UNITED STATES
SECURITIES AND EXCHANGE COMMISSION
Washington, D.C. 20549
FORM 8-K
CURRENT REPORT
Pursuant to Section 13 or 15(d) of the Securities Exchange Act of
1934
Date of Report (Date of earliest event reported): February 18, 1998
TRICO MARINE SERVICES, INC.
(Exact name of registrant as specified in its charter)
Delaware 0-28316 72-1252405
(State or other jurisdiction (Commission File Number) (IRS Employer
of incorporation) Identification No.)
250 North American Court
Houma, Louisiana 70363
(Address of principal executive offices)(Zip Code)
(504) 851-3833
(Registrant's telephone number, including area code)
Not applicable
(Former name or former address, if changed since last report.)
Item 5. Other Events.
On February 18, 1998, the Board of Directors of Trico Marine
Services, Inc. (the "Company") declared a dividend payable on
March 11, 1998 of one preferred stock purchase right (a "Right")
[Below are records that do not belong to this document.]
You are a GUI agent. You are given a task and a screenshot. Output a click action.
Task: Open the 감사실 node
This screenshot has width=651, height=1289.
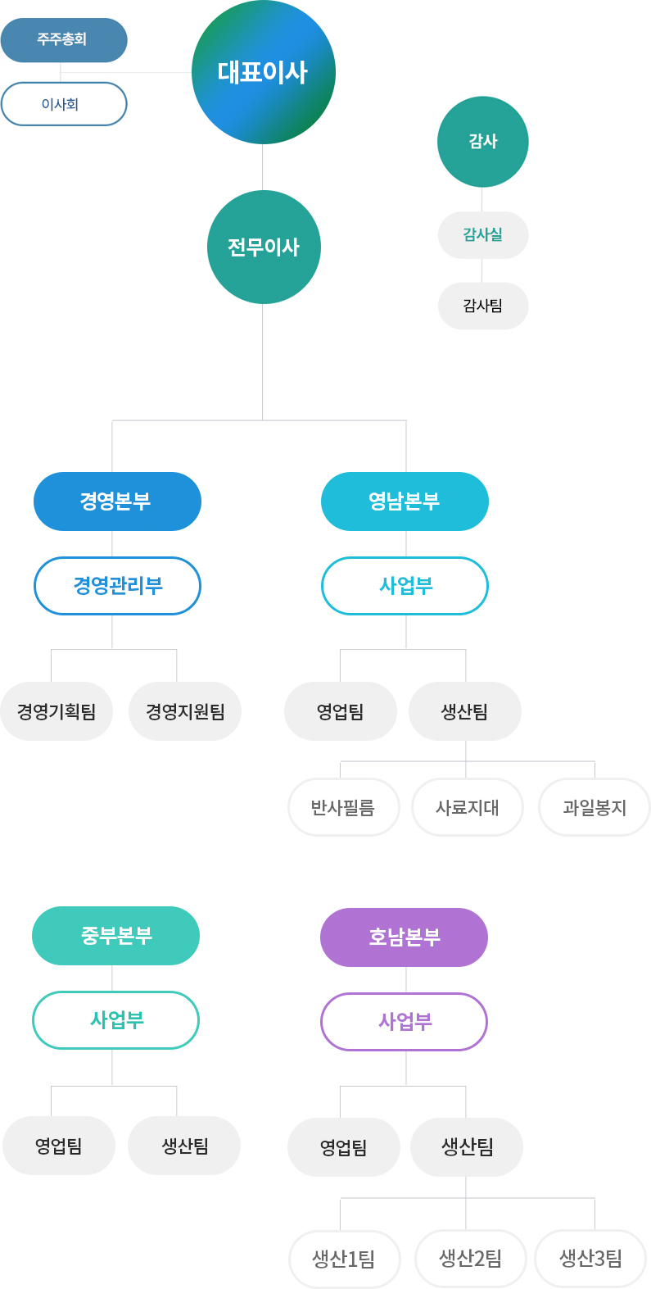point(483,235)
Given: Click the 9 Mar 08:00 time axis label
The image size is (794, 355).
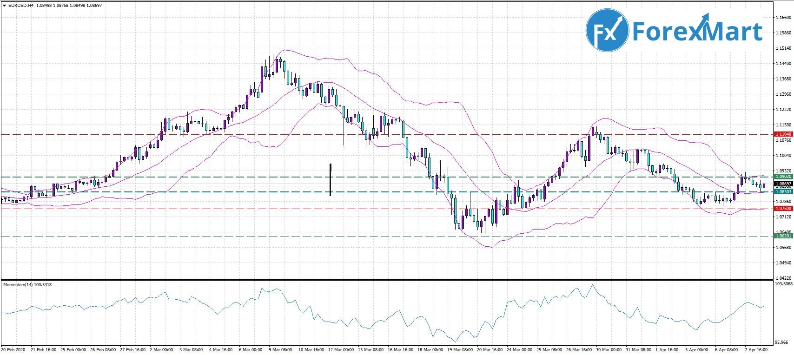Looking at the screenshot, I should 279,349.
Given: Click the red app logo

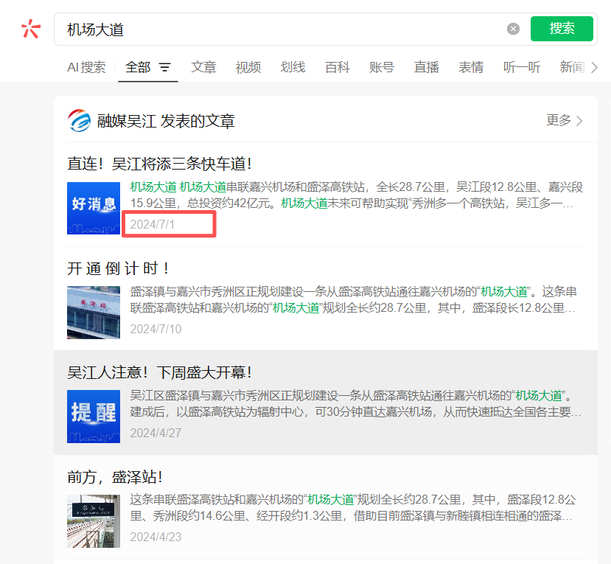Looking at the screenshot, I should point(29,28).
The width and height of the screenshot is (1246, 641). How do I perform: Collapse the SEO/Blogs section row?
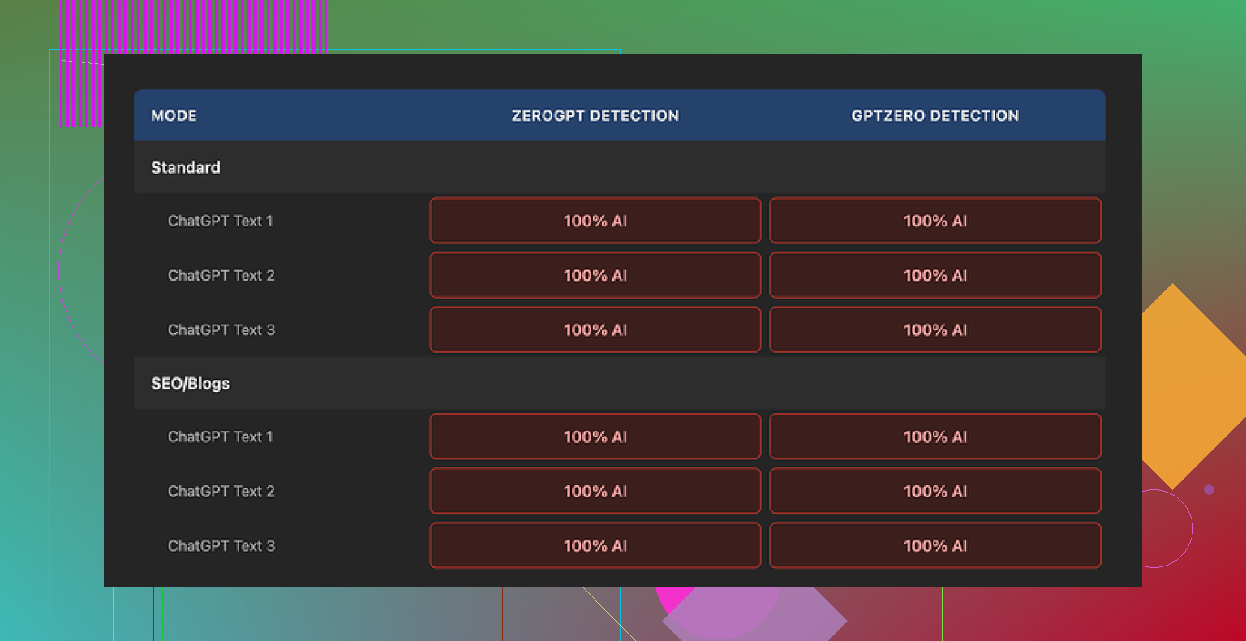click(x=191, y=383)
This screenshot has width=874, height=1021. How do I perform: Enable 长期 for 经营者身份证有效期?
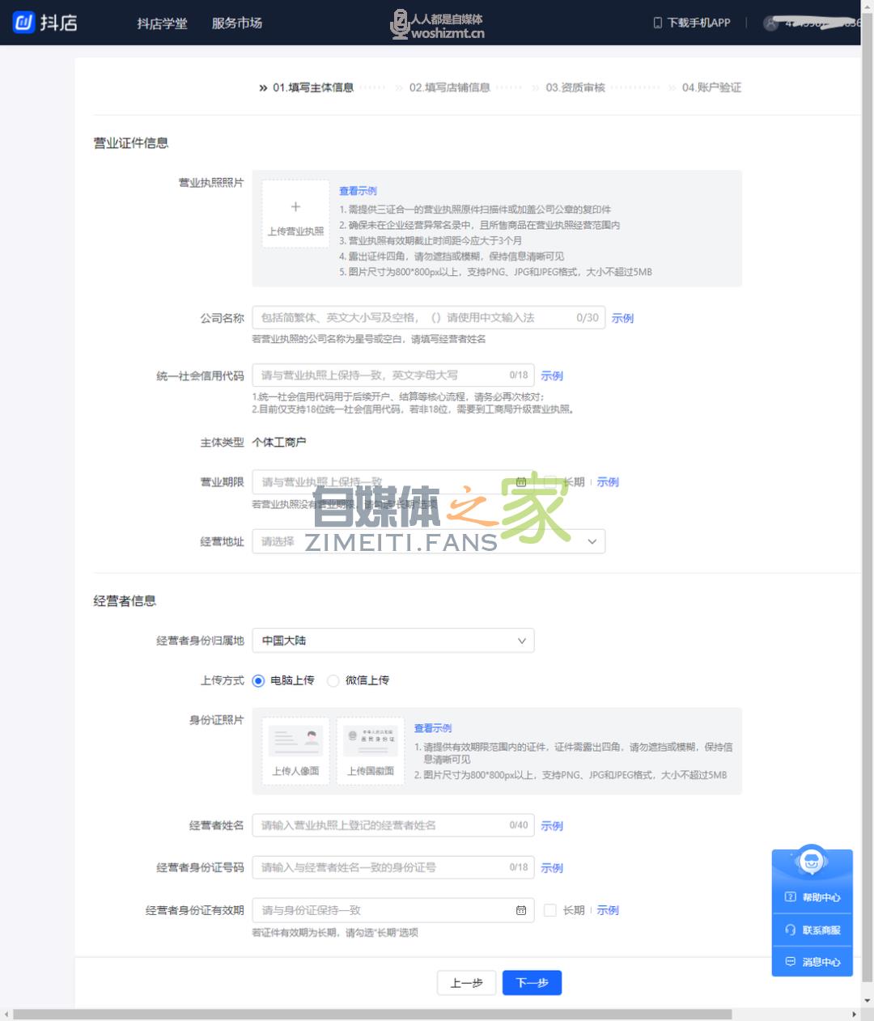(552, 909)
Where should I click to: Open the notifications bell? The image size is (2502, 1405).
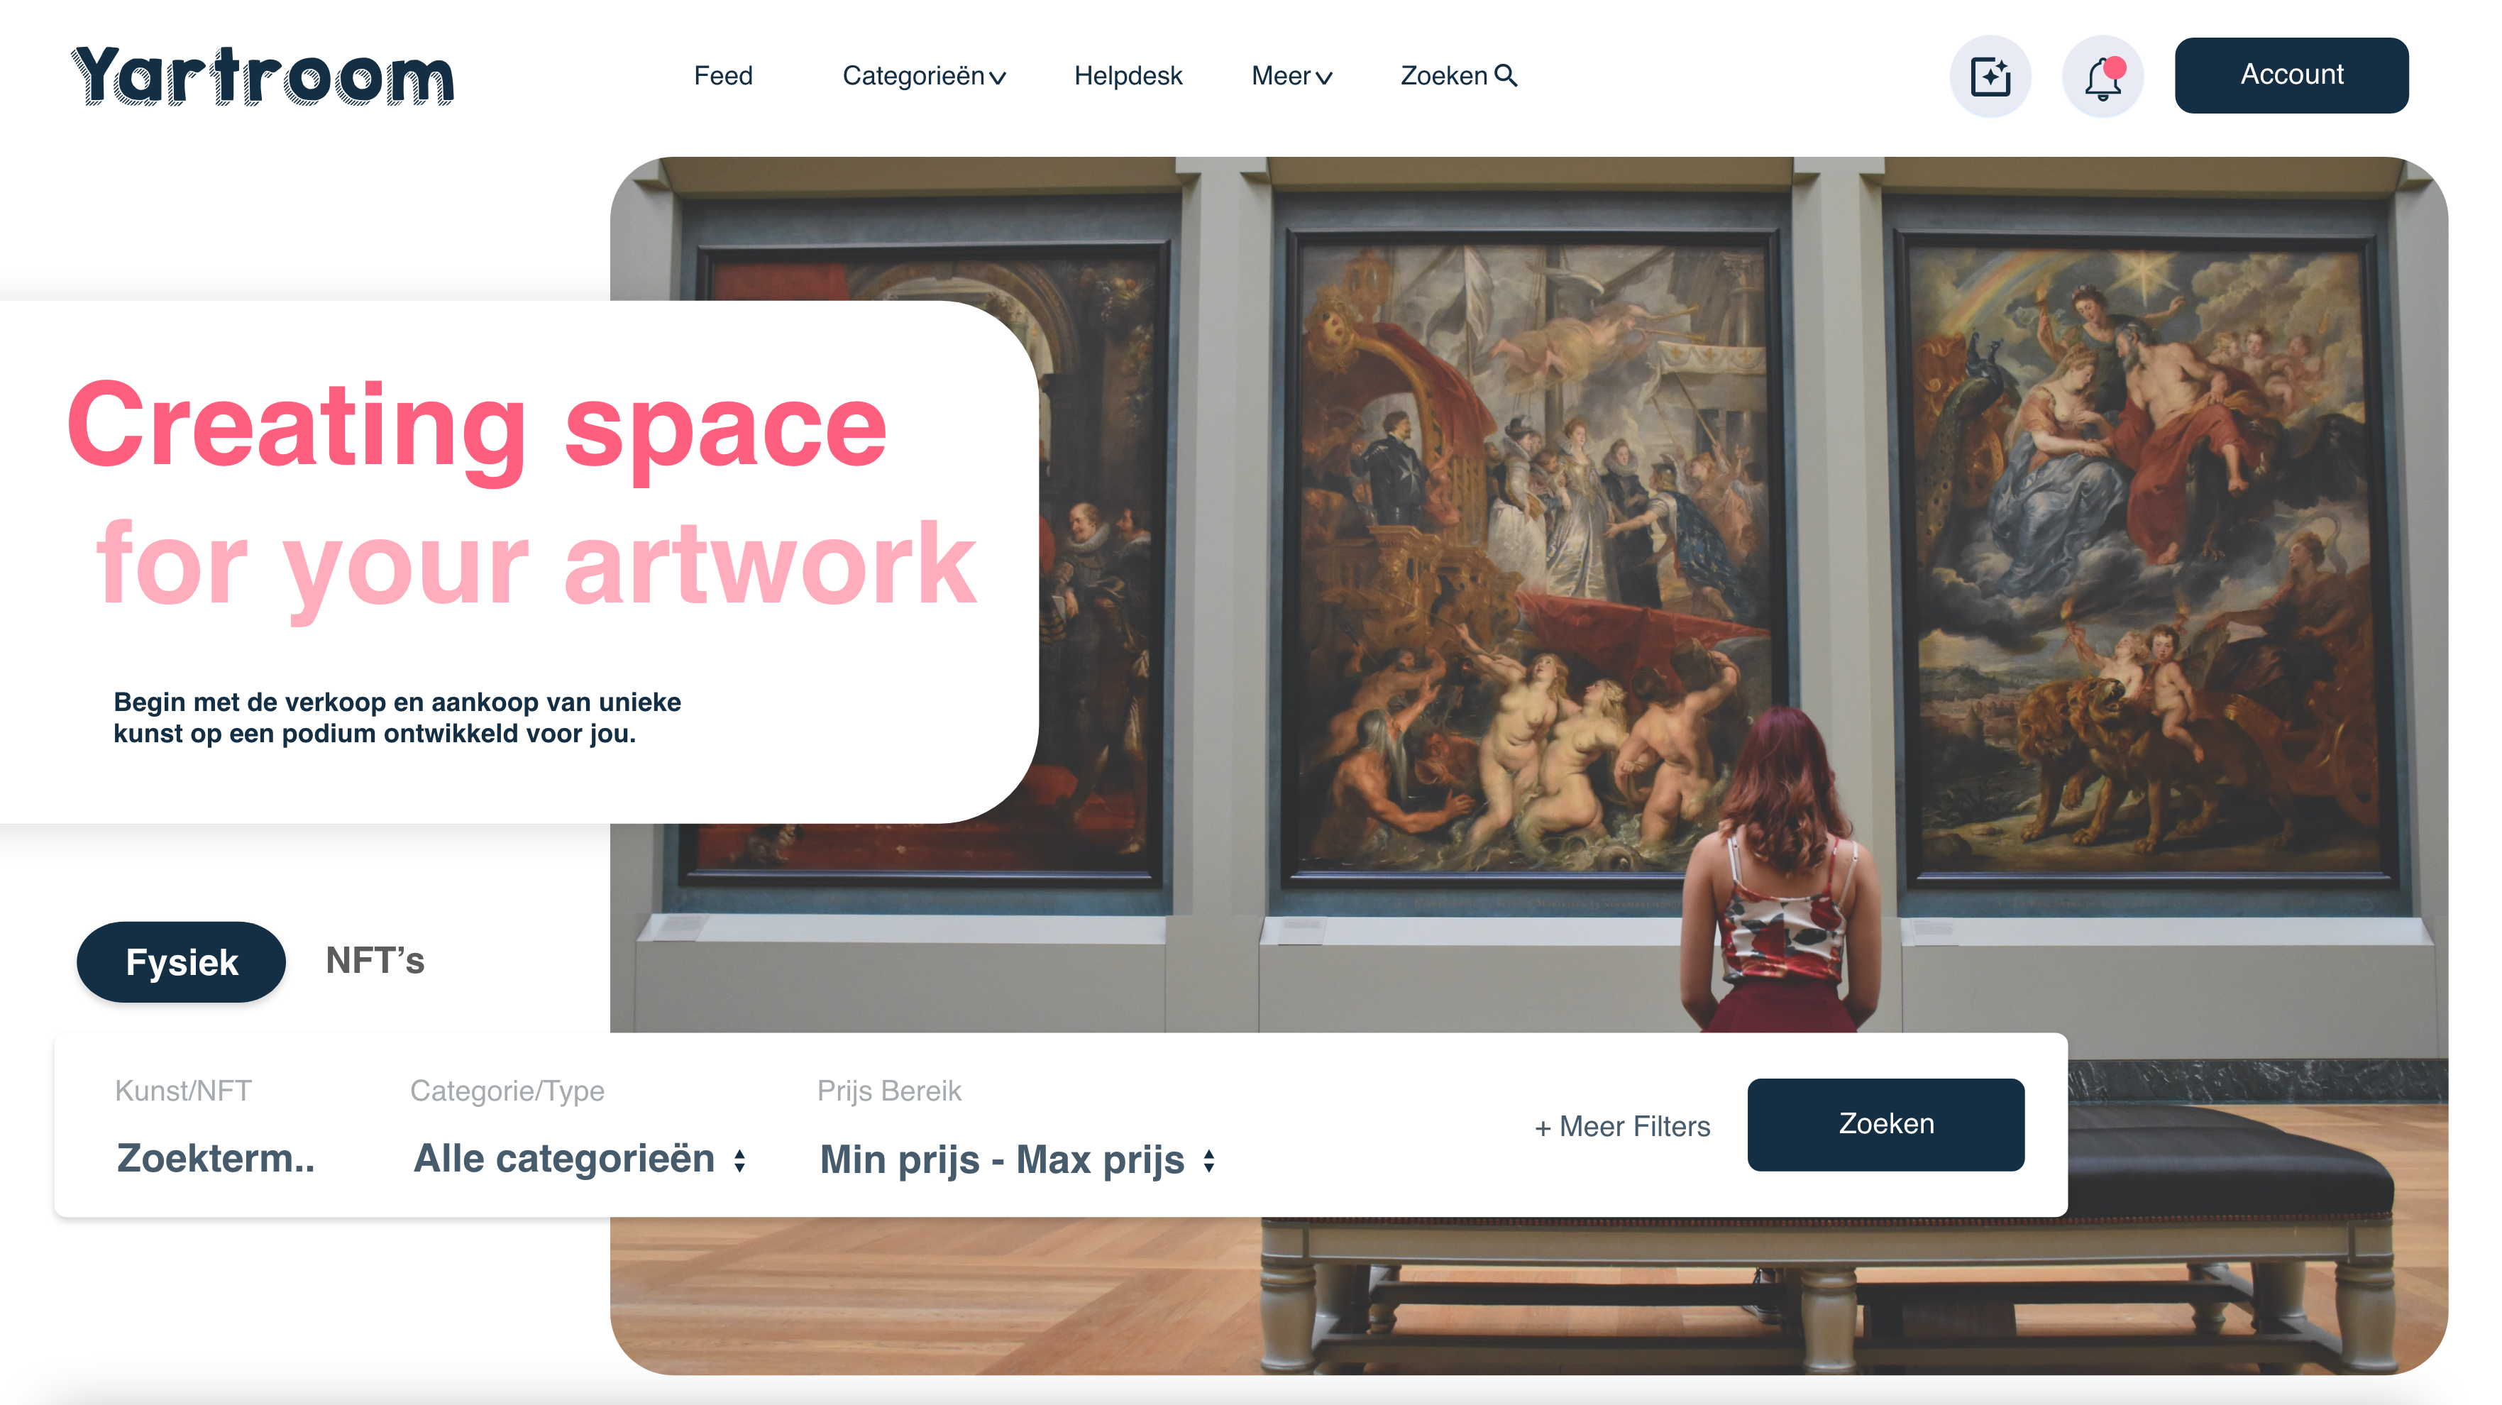[x=2103, y=76]
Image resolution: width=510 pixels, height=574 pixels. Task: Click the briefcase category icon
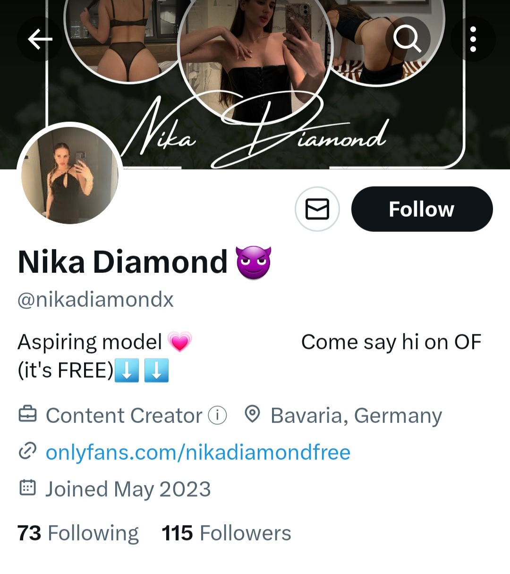pyautogui.click(x=27, y=414)
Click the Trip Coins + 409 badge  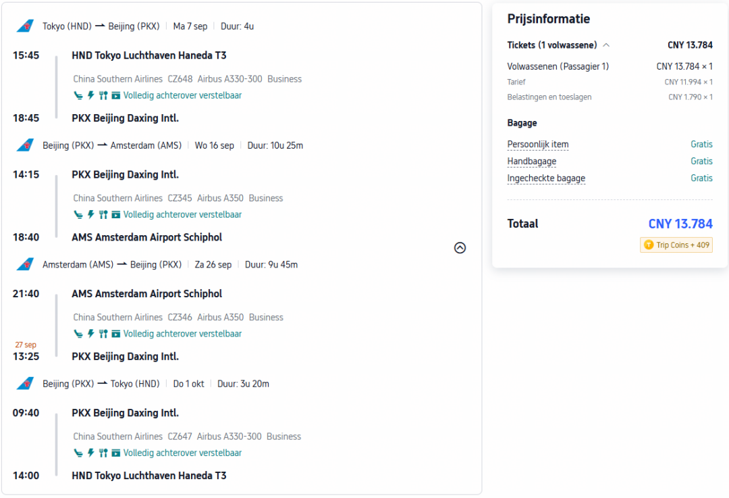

for each outstanding share of common stock, par value $0.01 per
share (the "Common Stock"), of the Company held of record on
March 6, 1998 (the "Record Date"), or issued thereafter and prior
to the Distribution Date (as hereinafter defined). Each Right
entitles the registered holder to purchase from the Company one
one-thousandth of a share of Series AA Participating Cumulative
Preference Stock, par value $0.01 per share (the "Preference
Shares"), of the Company at a price of $105 per one
one-thousandth of a Preference Share (the "Purchase Price"),
subject to adjustment as described below. The description and
terms of the Rights are set forth in a Rights Agreement dated as
of February 19, 1998 (the "Rights Agreement") between the Company
and ChaseMellon Shareholder Services, L.L.C., as Rights Agent
(the "Rights Agent").
Initial Status of the Rights
The Rights Agreement provides that until the earlier to
occur of (i) 10 days following a public announcement that a
person or group of affiliated or associated persons (an
"Acquiring Person") has acquired beneficial ownership of 15% or
more of the outstanding Common Stock or (ii) 10 business days (or
such later date as may be determined by action of the Board of
Directors prior to such time as any person or group of affiliated
persons becomes an Acquiring Person) following the commencement
of, or announcement of an intention to make, a tender offer or
exchange offer that, if consummated, would result in the
beneficial ownership by a person or group of 15% or more of the
outstanding Common Stock (the earlier of such dates being called
the "Distribution Date"), the Rights will be evidenced by the
Common Stock certificates. Until the Distribution Date (or
earlier redemption or expiration of the Rights), the Rights will
be transferred with and only with the Common Stock. New Common
Stock certificates issued after the Record Date but prior to the
Distribution Date (or earlier redemption or expiration of the
Rights) upon transfer or new issuance of Common Stock will
contain a notation incorporating the Rights Agreement by
reference. Until the Distribution Date (or earlier redemption or
expiration of the Rights), the surrender for transfer of any
certificates for Common Stock outstanding as of the Record Date
will also constitute the transfer of the Rights associated with
the Common Stock represented by such certificate.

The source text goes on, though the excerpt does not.